▶ [QUOTED TEXT]:
/---
Remembering Blaze Starr: Miss Spontaneous Combustion

By on June 17, 2015

In 1962, burlesque dancer and legendary stripper Blaze Starr — born Fannie Belle Fleming in Wilsondale, West Virginia, she died on on Monday, June 15, 2015, age 83 — appeared in this wonderfully colorful campy little movie, Blaze Starr Goes Nudist, playing herself, which shows her checking out the scenery at Florida’s Sunny Palms nudist resort, where she discovers first-hand the wonders of nude volleyball, nude archery and, of course, nude checkers. (NSFW)


It all comes together after Blaze, the voluptuous Queen of Burlesque — she was known as “Miss Spontaneous Combustion” and “The Hottest Blaze in Burlesque” — ducks into a movie theater to escape her agent — who is also her fiancé — and her scheduled press functions, and ends up seeing a movie on nudism. Intrigued, Blaze Starr Goes Nudist!, and we get to see her having an wonderful time, even finding the time to fall for the camp director, Andy Simms (Ralph Young, who is billed here as Russ Martine, was one-half of the popular 60s singing duo Sandler & Young).

Fiery Blaze
Studio portrait of Blaze Starr, reclining on pillows on the floor, wearing a red-trimmed white dress and white elbow-length gloves, circa 1955 (Photo by Hulton Archive/Getty Images)
\---
▶ [COLLECTED DATA]:
/---
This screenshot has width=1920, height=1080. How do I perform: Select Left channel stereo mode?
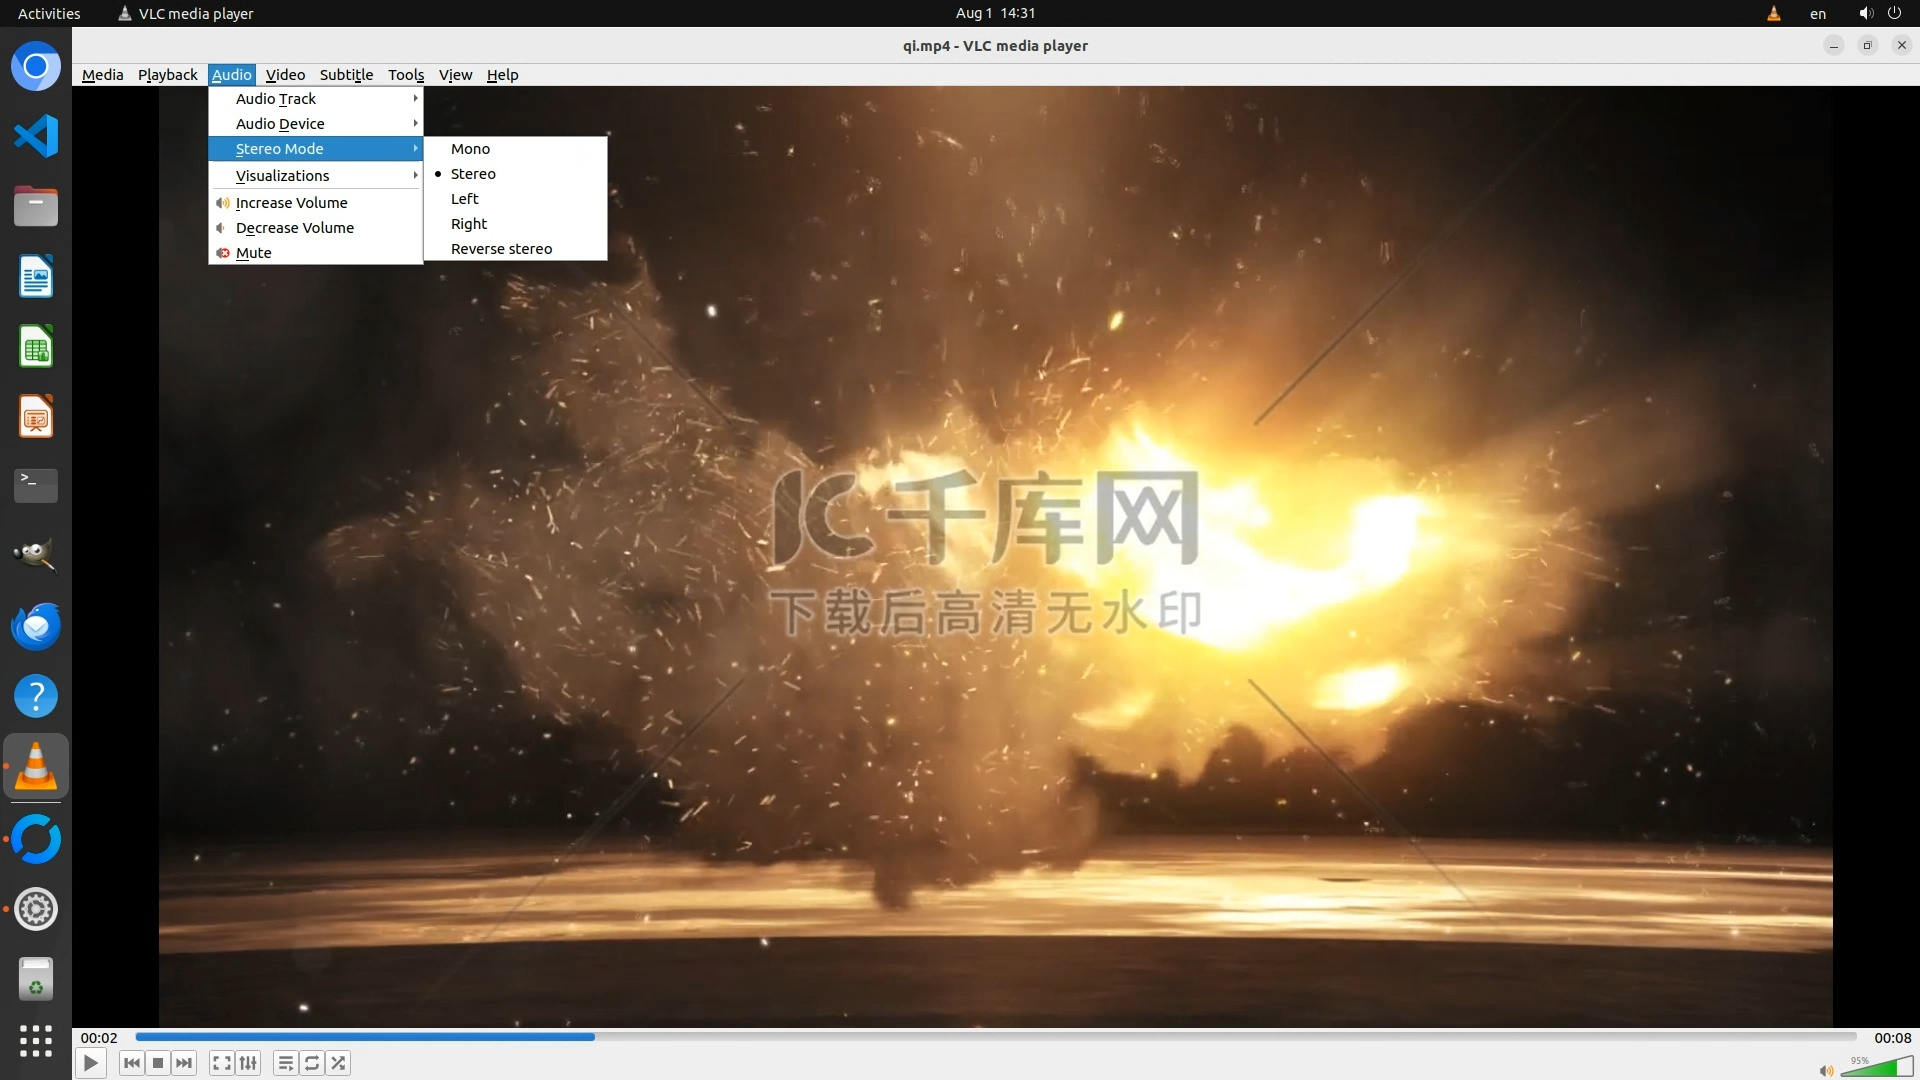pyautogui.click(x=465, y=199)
\---
▶ [PROBLEMS TO SOLVE]:
• a. Answer these questions using the Blaze Starr article, one line each:
(i) What was Blaze Starr's birth name?
(ii) In what year did she appear in Blaze Starr Goes Nudist?
(iii) Who plays the camp director Andy Simms, and under what name is he billed?
• b. Write out the passage of the Blaze Starr article from "By on June 17, 2015" up to and including "nude checkers. (NSFW)".
• c. Rewrite the paragraph of the Blaze Starr article that begins "It all comes together" as a short bulleted list that keeps its main facts.

▶ [ANSWER SET]:
• a.
(i) Fannie Belle Fleming
(ii) 1962
(iii) Ralph Young, billed as Russ Martine

• b.
By on June 17, 2015

In 1962, burlesque dancer and legendary stripper Blaze Starr — born Fannie Belle Fleming in Wilsondale, West Virginia, she died on on Monday, June 15, 2015, age 83 — appeared in this wonderfully colorful campy little movie, Blaze Starr Goes Nudist, playing herself, which shows her checking out the scenery at Florida’s Sunny Palms nudist resort, where she discovers first-hand the wonders of nude volleyball, nude archery and, of course, nude checkers. (NSFW)

• c.
- Blaze is the voluptuous Queen of Burlesque, known as "Miss Spontaneous Combustion" and "The Hottest Blaze in Burlesque."
- She ducks into a movie theater to escape her agent, who is also her fiancé, and her scheduled press functions.
- There she ends up seeing a movie on nudism and, intrigued, goes nudist.
- She has a wonderful time and falls for the camp director, Andy Simms.
- Andy Simms is played by Ralph Young, billed as Russ Martine, who was one-half of the popular 60s singing duo Sandler & Young.